Paul Tillich, théologien protestant et philosophe existentialiste, a développé une pensée originale cherchant à établir un dialogue entre la tradition chrétienne et les questions existentielles modernes. Sa théologie de la culture et sa méthode de corrélation ont profondément influencé la pensée religieuse contemporaine.

En raccourci

Paul Tillich (1886-1965) fut l’un des plus grands théologiens protestants du XXe siècle. Né en Allemagne, il vécut les deux guerres mondiales et s’exila aux États-Unis en 1933 pour fuir le nazisme. Philosophe et théologien, il chercha toute sa vie à réconcilier la foi chrétienne avec les défis intellectuels de la modernité. Sa pensée s’articule autour du concept de « l’être-même » (Being-itself) comme fondement ultime de la réalité et comme synonyme de Dieu. Il développa la méthode de corrélation, établissant un dialogue entre les questions existentielles humaines et les réponses de la révélation chrétienne. Son œuvre majeure, la Théologie Systématique, propose une refondation complète de la théologie chrétienne en dialogue avec la philosophie existentialiste. Tillich analysa le courage comme réponse à l’angoisse existentielle et définit la foi comme « préoccupation ultime ». Sa théologie de la culture cherche Dieu dans toutes les expressions culturelles humaines. Il influença profondément la théologie contemporaine et le dialogue entre foi et modernité.

Origines et formation

Naissance en Prusse

Paul Johannes Tillich naît le 20 août 1886 à Starzeddel, petit village de la province prussienne de Brandebourg (aujourd’hui Starosiedle en Pologne). Fils de Johannes Tillich, pasteur luthérien et futur surintendant de l’Église prussienne, et de Mathilde Dürselen, il grandit dans un environnement profondément religieux mais intellectuellement ouvert. Cette double influence paternelle – piété traditionnelle et rigueur intellectuelle – marquera durablement sa pensée théologique.

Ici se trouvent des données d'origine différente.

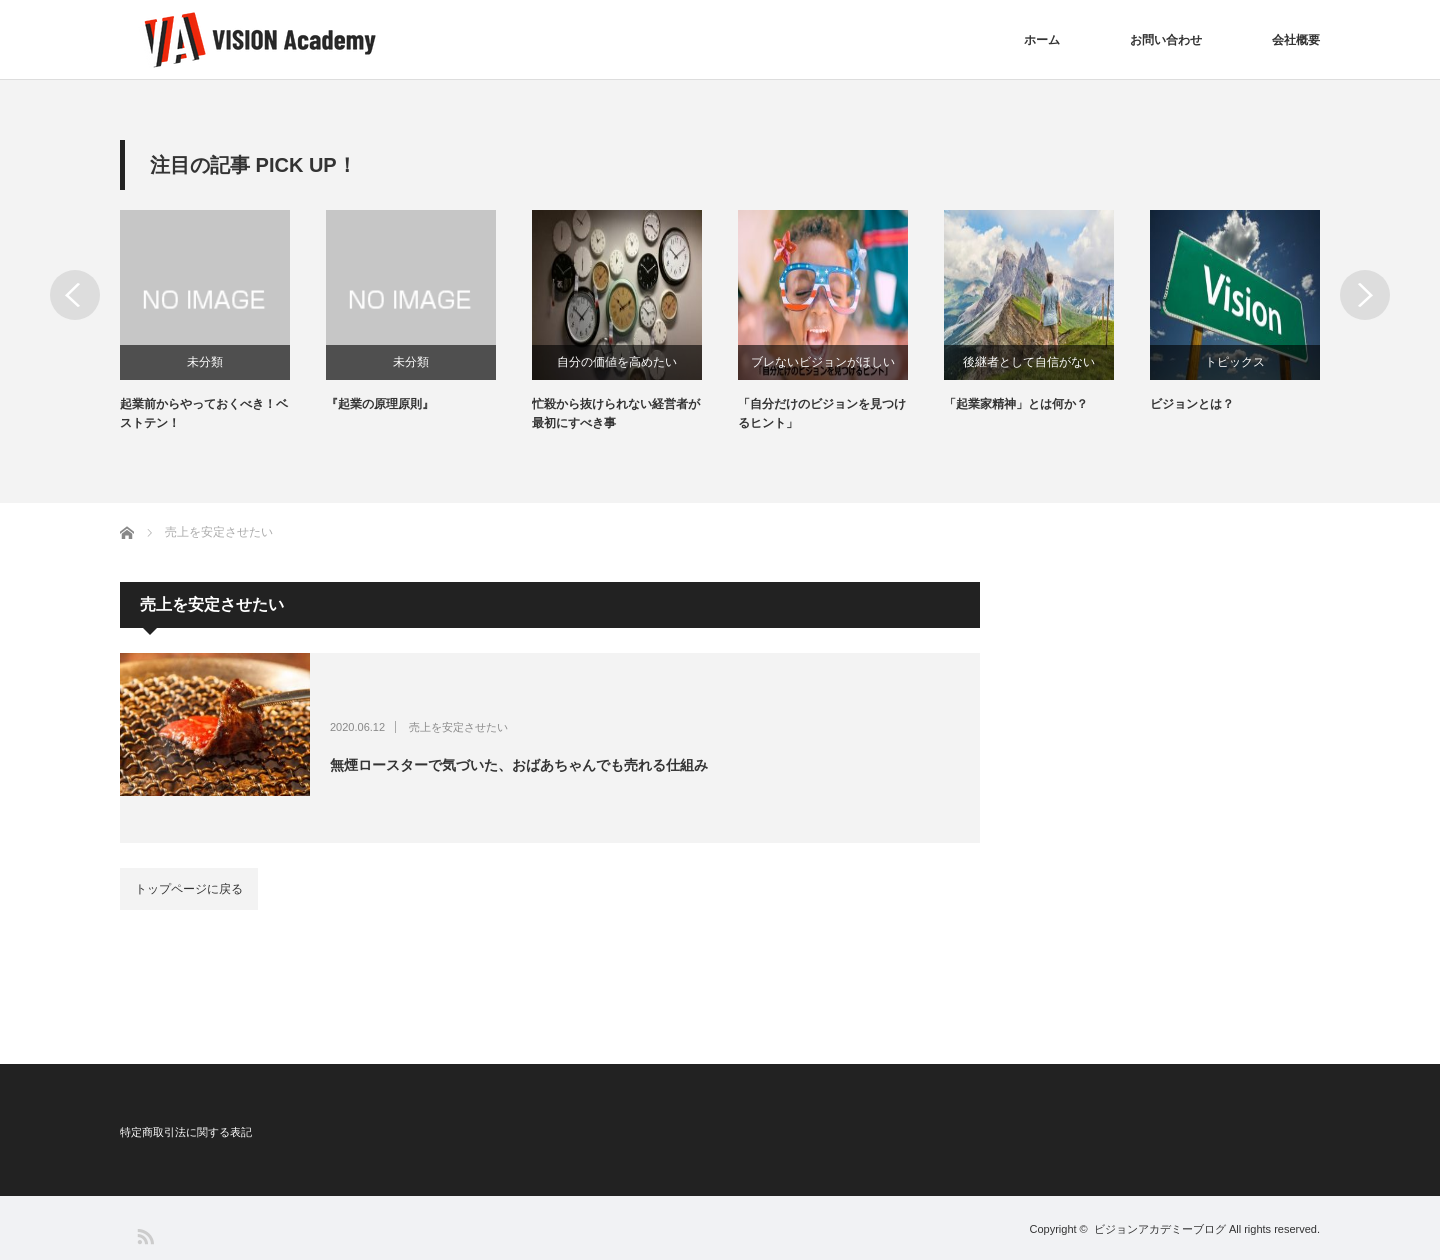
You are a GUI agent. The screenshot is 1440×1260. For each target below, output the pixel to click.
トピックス (1235, 362)
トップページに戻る (189, 889)
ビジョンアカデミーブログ (1160, 1229)
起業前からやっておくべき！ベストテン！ (204, 413)
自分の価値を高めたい (617, 362)
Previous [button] (75, 295)
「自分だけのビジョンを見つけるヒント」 (822, 413)
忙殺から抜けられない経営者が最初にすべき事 (616, 413)
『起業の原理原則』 (380, 404)
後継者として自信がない (1029, 362)
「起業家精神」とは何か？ (1016, 404)
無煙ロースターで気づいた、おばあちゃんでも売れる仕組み (519, 765)
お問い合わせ (1166, 40)
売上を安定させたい (458, 727)
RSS (144, 1235)
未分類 (205, 362)
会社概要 (1296, 40)
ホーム (1042, 40)
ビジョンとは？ (1192, 404)
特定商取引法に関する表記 (186, 1132)
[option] (223, 321)
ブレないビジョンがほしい (823, 362)
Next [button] (1365, 295)
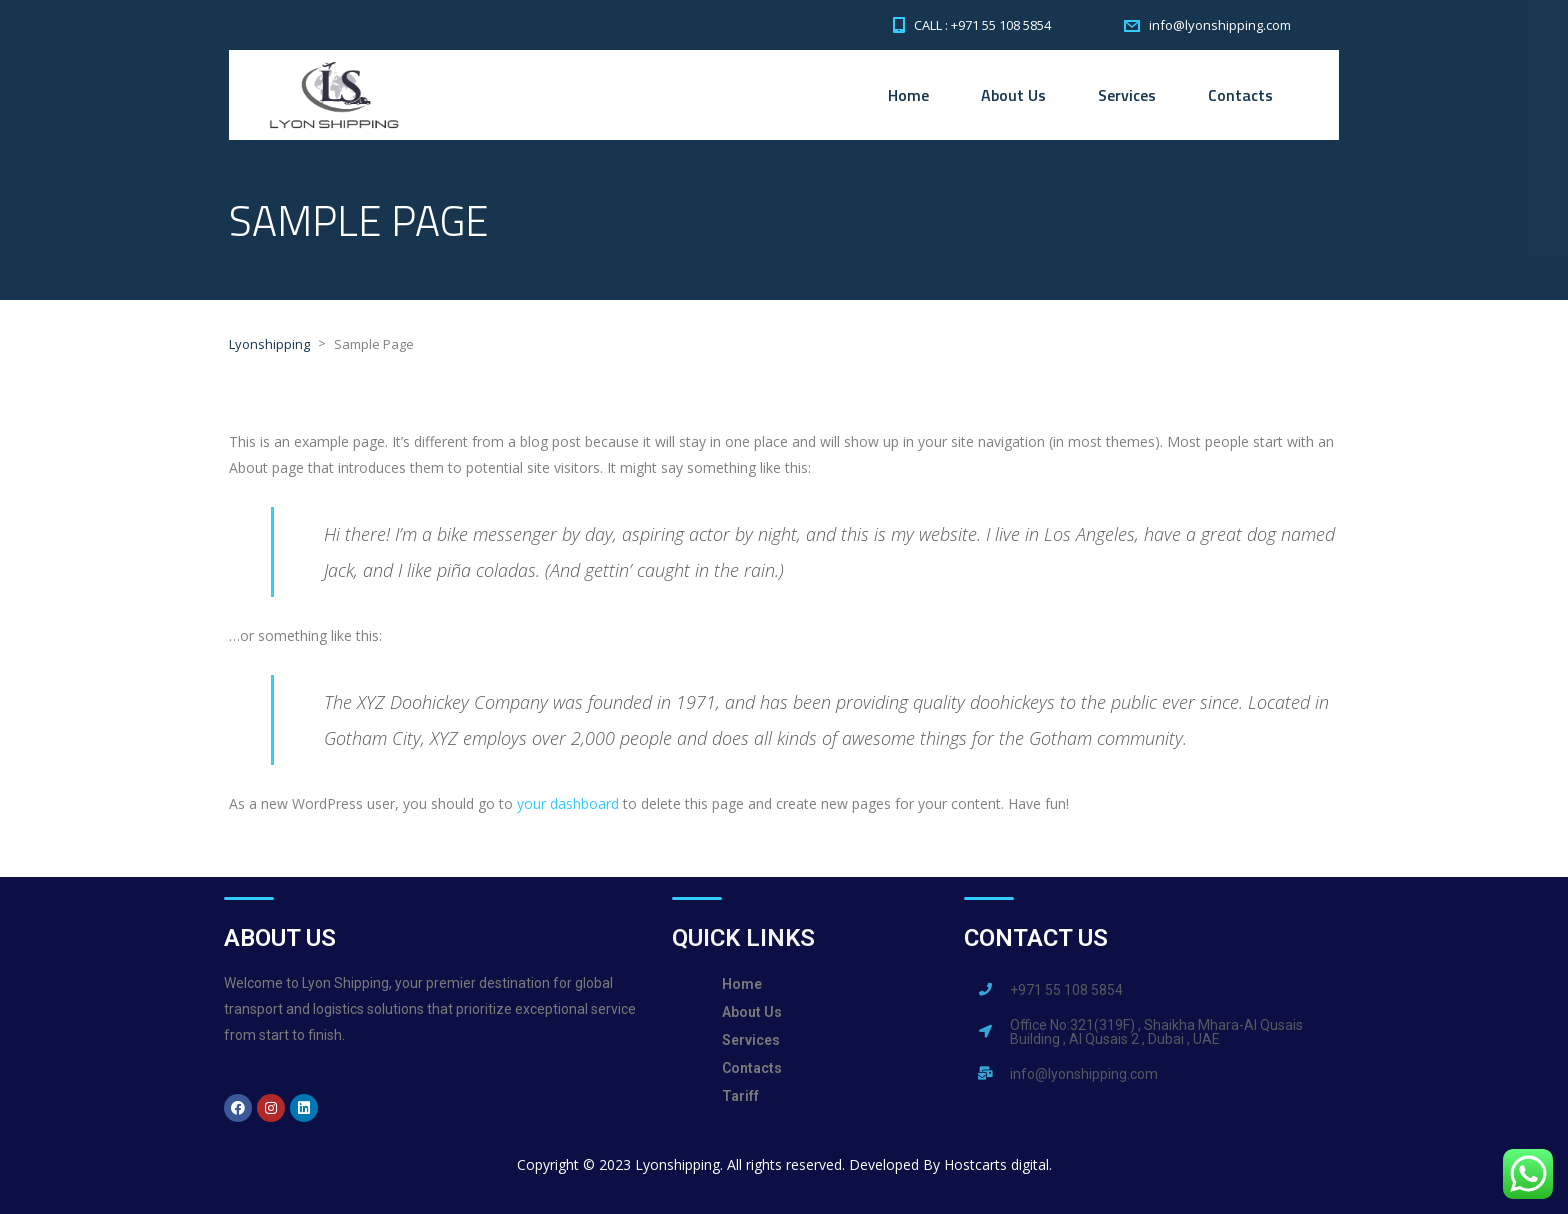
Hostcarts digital (996, 1164)
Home (908, 95)
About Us (1013, 95)
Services (1127, 95)
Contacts (1240, 95)
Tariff (740, 1096)
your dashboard (568, 803)
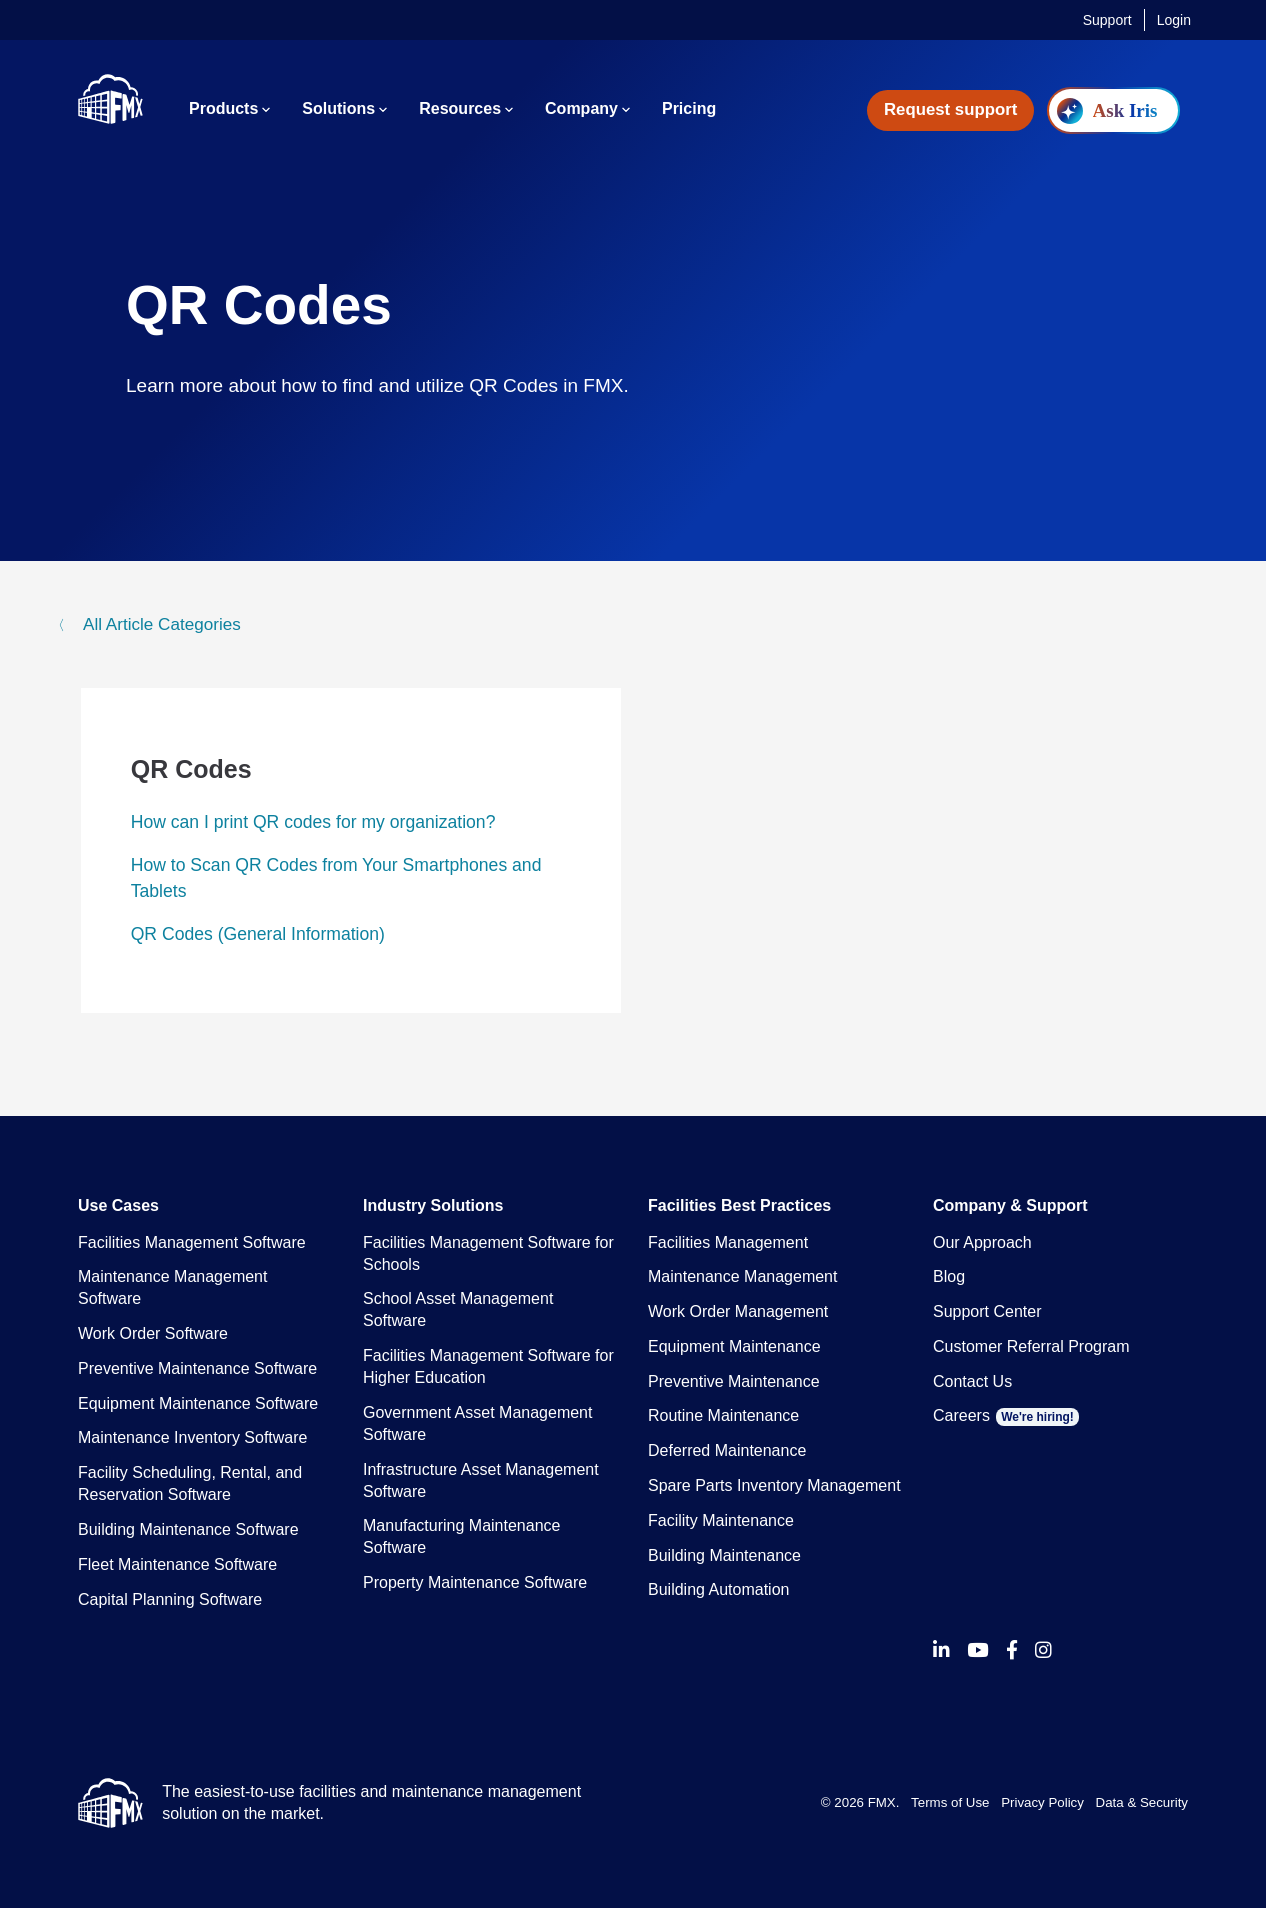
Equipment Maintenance (734, 1346)
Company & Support (1010, 1205)
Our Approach (982, 1242)
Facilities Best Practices (739, 1205)
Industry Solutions (433, 1205)
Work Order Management (738, 1311)
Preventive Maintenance (734, 1381)
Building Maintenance (724, 1555)
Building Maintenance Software (188, 1529)
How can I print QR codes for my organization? (313, 822)
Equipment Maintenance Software (198, 1403)
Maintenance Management (742, 1276)
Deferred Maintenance (727, 1450)
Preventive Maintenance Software (197, 1368)
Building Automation (718, 1589)
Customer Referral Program (1031, 1346)
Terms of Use (950, 1802)
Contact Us (972, 1381)
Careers (1006, 1415)
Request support (950, 109)
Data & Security (1142, 1802)
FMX (882, 1802)
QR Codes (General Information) (258, 934)
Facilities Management (728, 1242)
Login (1174, 20)
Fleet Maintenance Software (177, 1564)
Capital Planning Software (170, 1599)
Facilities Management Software (192, 1242)
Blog (949, 1276)
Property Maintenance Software (475, 1582)
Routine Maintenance (723, 1415)
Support (1107, 20)
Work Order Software (153, 1333)
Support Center (987, 1311)
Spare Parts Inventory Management (774, 1485)
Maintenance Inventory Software (192, 1437)
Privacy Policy (1042, 1802)
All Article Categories (159, 624)
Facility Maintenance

L’enfance de Tillich se déroule dans plusieurs paroisses rurales où son père exerce son ministère. Cette proximité avec la nature et la vie simple des campagnes prussiennes développera chez lui un sens aigu du sacré présent dans le monde naturel, thème qui traversera toute son œuvre. Dès son plus jeune âge, il manifeste des capacités intellectuelles exceptionnelles et une curiosité insatiable pour les questions philosophiques et religieuses.

Formation intellectuelle précoce

Entre 1898 et 1904, Tillich fréquente le gymnasium de Königsberg-Neumark puis celui de Berlin. Il y reçoit une éducation humaniste classique, étudiant le grec, le latin, l’hébreu, ainsi que la littérature et la philosophie allemandes. La lecture précoce de Schelling à l’âge de dix-sept ans constitue une révélation intellectuelle décisive. Le philosophe romantique allemand, avec sa philosophie de la nature et sa conception dynamique de l’Absolu, deviendra l’influence philosophique majeure de sa pensée.

Pendant ces années formatrices, Tillich développe également une passion pour l’art et la musique qui nourrira plus tard sa théologie de la culture. Il fréquente assidûment les musées berlinois et assiste régulièrement aux concerts, développant une sensibilité esthétique raffinée qui lui permettra d’élaborer une théologie où l’art devient révélation du sacré.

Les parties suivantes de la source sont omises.